Look over the entries and say how many lines include the word "computer". Only the number, please.

Segment Open

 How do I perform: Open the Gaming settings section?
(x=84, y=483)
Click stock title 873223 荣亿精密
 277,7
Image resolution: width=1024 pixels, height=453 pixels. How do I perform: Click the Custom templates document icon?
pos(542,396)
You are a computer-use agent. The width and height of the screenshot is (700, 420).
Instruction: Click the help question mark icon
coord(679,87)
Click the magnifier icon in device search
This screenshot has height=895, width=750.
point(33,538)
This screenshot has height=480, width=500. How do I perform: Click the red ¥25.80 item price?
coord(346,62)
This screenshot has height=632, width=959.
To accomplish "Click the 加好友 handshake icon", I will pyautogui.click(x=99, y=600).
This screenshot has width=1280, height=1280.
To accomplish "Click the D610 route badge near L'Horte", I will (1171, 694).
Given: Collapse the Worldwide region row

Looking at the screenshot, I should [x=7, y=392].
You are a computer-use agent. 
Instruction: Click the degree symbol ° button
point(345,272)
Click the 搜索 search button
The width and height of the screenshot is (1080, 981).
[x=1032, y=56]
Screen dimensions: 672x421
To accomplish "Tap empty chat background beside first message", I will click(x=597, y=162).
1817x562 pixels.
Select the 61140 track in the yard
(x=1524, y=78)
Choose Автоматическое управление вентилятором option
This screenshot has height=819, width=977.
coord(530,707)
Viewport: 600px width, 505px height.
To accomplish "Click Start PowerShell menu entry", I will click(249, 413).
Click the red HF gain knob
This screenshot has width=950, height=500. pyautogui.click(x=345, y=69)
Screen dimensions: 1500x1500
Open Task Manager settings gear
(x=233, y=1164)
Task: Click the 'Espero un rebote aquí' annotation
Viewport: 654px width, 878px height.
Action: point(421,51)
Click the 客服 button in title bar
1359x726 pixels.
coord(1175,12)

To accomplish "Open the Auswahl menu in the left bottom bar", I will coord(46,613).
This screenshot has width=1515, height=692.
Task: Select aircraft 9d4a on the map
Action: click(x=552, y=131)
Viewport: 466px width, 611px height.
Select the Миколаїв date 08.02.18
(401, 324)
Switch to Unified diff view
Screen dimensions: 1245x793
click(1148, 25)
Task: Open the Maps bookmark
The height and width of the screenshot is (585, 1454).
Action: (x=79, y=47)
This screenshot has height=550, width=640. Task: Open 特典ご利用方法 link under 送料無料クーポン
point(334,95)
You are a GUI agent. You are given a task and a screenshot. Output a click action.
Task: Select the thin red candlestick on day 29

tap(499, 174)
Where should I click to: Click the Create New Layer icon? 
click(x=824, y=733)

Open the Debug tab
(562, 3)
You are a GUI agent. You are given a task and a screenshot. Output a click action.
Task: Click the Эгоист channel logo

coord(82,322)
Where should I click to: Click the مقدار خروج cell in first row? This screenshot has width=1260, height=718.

Segment Closed

Exercise solution. 2